Wenn Unschuld zu Erfahrung wird

LUXEMBURG. Eine lebende Legende zu Besuch in der Philharmonie: Marianne Faithfull kam, sah und faszinierte mit einem außerordentlich konzentrierten, auf das Wesentliche reduzierten Konzert.

Es ist der Moment, in dem diese Frau mit dem blassen Teint unter dem auftoupierten graublonden Pony den Mund aufmacht. Nicht die fast ungelenk wirkenden Bühnen-Bewegungen auf hohen Pfennig-Absätzen. Nicht die charismatische Präsenz, die jede Wendung der gebrochenen Biografie widerspiegelt. Nicht die Ehrfurcht vor einem personifizierten Stück Rock-Geschichte. Und auch nicht der Respekt vor der großen Schauspielerin. Nein, so wie diese Stimme klingt, würde man auch gebannt stehen bleiben, wenn Marianne Faithfull Straßensängerin wäre. Das ist keine wohlig-kratzige Reibeisen-Röhre wie bei Joe Cocker. Die Faithfull ist nicht pop-tauglich, auch wenn sie ein paar Hits produziert hat. Dafür ist sie zu spröde, diese heisere Stimme, die sich aus den tiefsten Tiefen der Kehle fast schmerzhaft an die Oberfläche presst und jeder Phrase, die sie singt, ein Stück Melancholie verleiht. Traumhaft sichere Weltklasse-Band

Es war diese Stimme, die etwa aus dem "Dr. Hoo & the Medicine-Show"-Schlagerchen "Ballad of Lucy Jordan" eine Preziose für die musikalische Ewigkeit gemacht hat. Diese Stimme steht auch in der Philharmonie ganz im Mittelpunkt. Die Weltklasse-Band (Barry Reynolds, Gitarre; Joe Cang, Perkussion; Daniel Mintseris, Keyboards) wandelt traumhaft sicher auf den Pfaden zwischen Rock, Country, Blues und Chanson, bleibt aber immer reduziert auf das Wesentliche. Sehnsüchtige Mundharmonika-Harmonien bei "Without Blame", schräge Moll-Tonarten bei "No Child of Mine", Bottleneck-Künste bei "Spike Drivers Blues", treibende Hard-Rock-Gitarren bei "Times Square": jedes Lied ein kleines, eigenes Kunstwerk, eine neue Stimmung. Marianne Faithfull ist eine brillante Geschichten-Erzählerin.
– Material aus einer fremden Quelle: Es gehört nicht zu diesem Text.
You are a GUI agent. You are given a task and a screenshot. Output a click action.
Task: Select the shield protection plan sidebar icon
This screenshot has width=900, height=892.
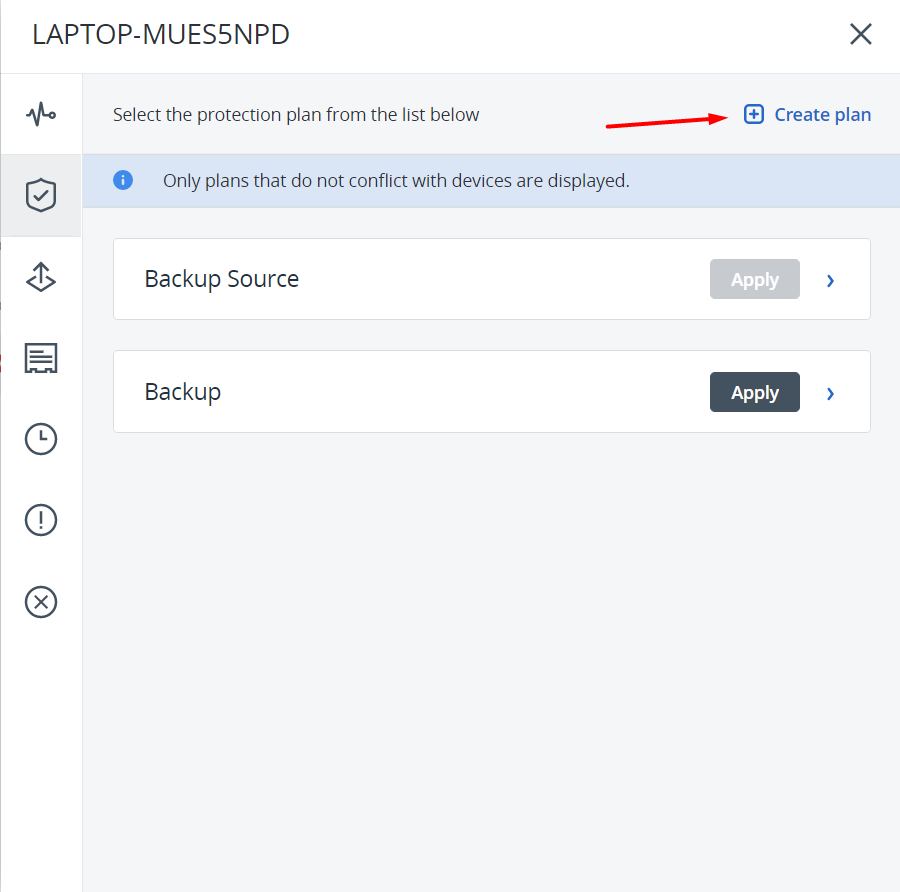tap(41, 195)
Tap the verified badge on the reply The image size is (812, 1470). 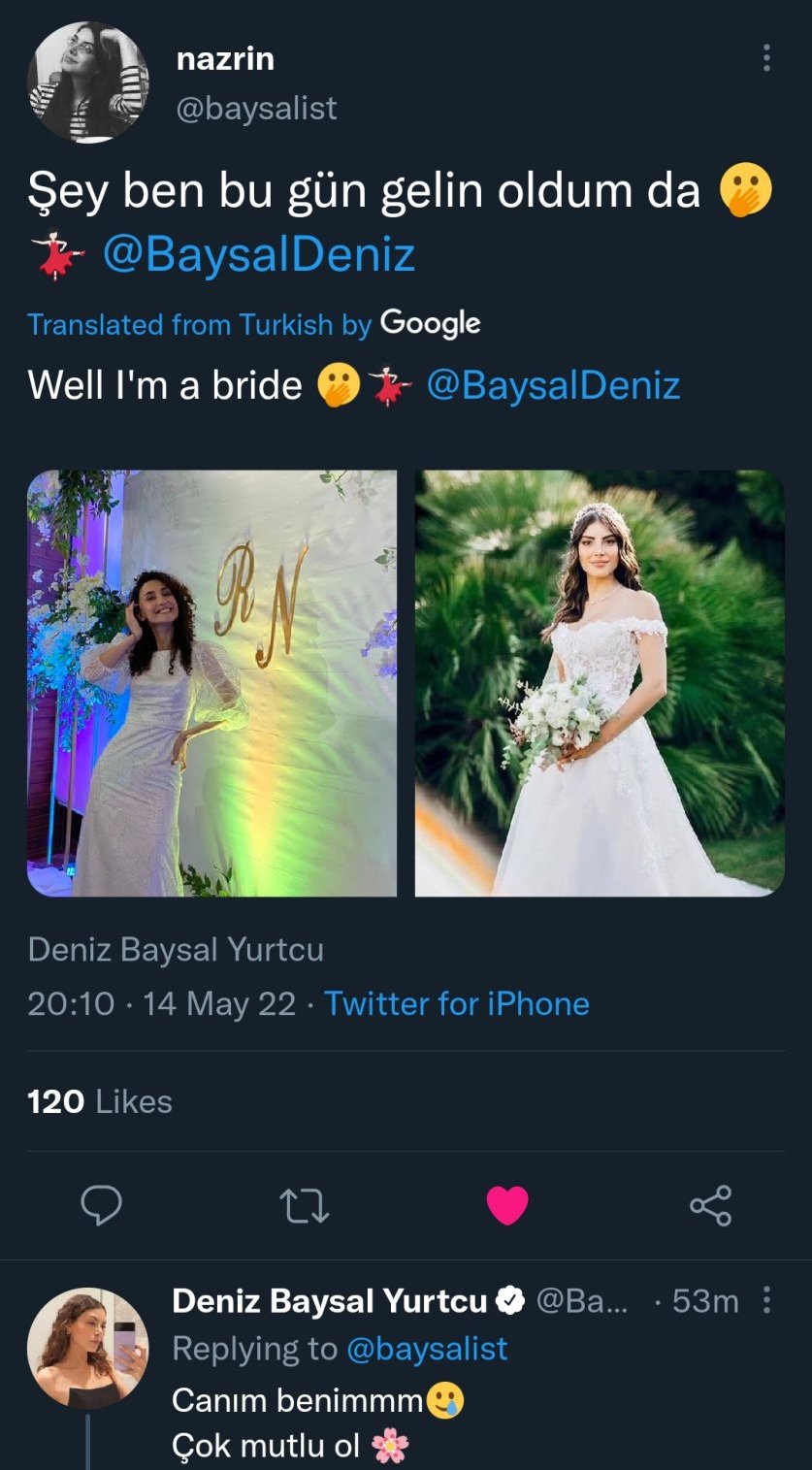click(x=510, y=1301)
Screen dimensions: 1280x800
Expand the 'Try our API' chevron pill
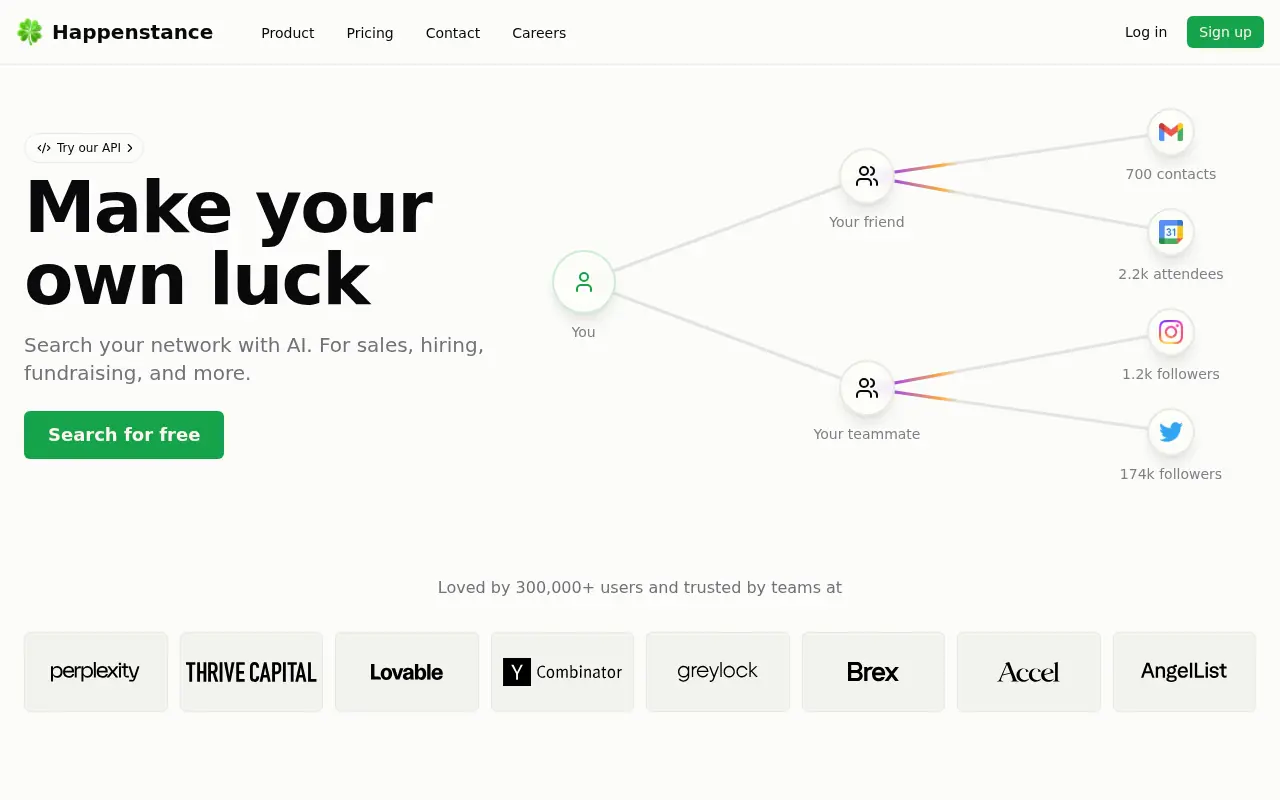(x=84, y=148)
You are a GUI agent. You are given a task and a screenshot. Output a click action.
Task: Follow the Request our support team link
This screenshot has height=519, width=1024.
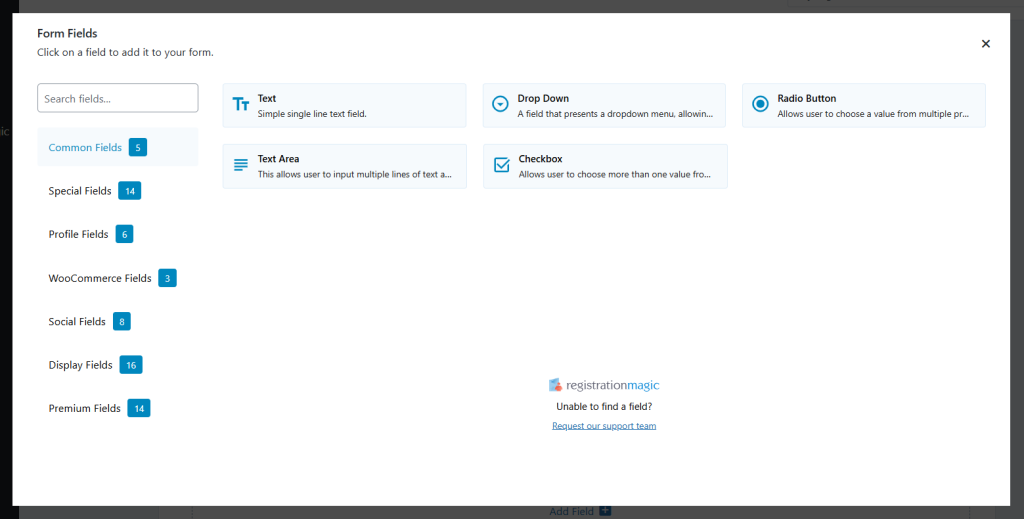604,426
Von der Fragilität der Liebe ("Crazy Love"), aber auch von der Angstlosigkeit, die sie verleiht ("Marathon Kiss"), von Exzessen aller Art ("Why d'ya do It"), von Ängsten und Hoffnungen. Man könnte ihr stundenlang zuhören, wäre da nicht die Angst, ihre Stimmbänder könnten die wachsende Intensität irgendwann nicht mehr aushalten und reißen. Grandiose Werkschau über 40 Jahre Musikgeschichte

Zwischen den Liedern beschränkt sie sich auf kleine, fast verlegen wirkende Ansagen. Keine Schau, keine Selbstdarstellung. Bevor sie anfängt zu singen, zieht sie kurz die Lesebrille auf und schaut noch mal auf den Text. Sie darf das. Sie darf auch tassenweise Cappuccino trinken, zu den Zugaben die High Heels gegen flache Treter austauschen und sich über die eigene "verdammte Eitelkeit" lustig machen. Dass sie gerade eine schwere Krebs-Erkrankung überstanden hat, ist ihr nur eine winzige Erwähnung wert. "Ich bin froh, wieder Musik machen zu dürfen." Das Publikum versteht auch so. Und wenn mal ein paar Ahnungslose im Saal partout nicht verstehen wollen und bei "Ballad of Lucy Jordan" mitklatschen müssen, dann schiebt sie ein paar Tempowechsel ein. Die "Lieder von Unschuld und Erfahrung", wie sie das Programm überschrieben hat, sind eine grandiose Werkschau über 40 Jahre Musik- und Zeitgeschichte. Von "As Tears go by" bis zu den (autobiografischen?) "Vagabond Ways". Ohne billige Nostalgie. Von zeitlos spröder Schönheit. Am Ende Standing Ovations in der Philharmonie. Was sonst.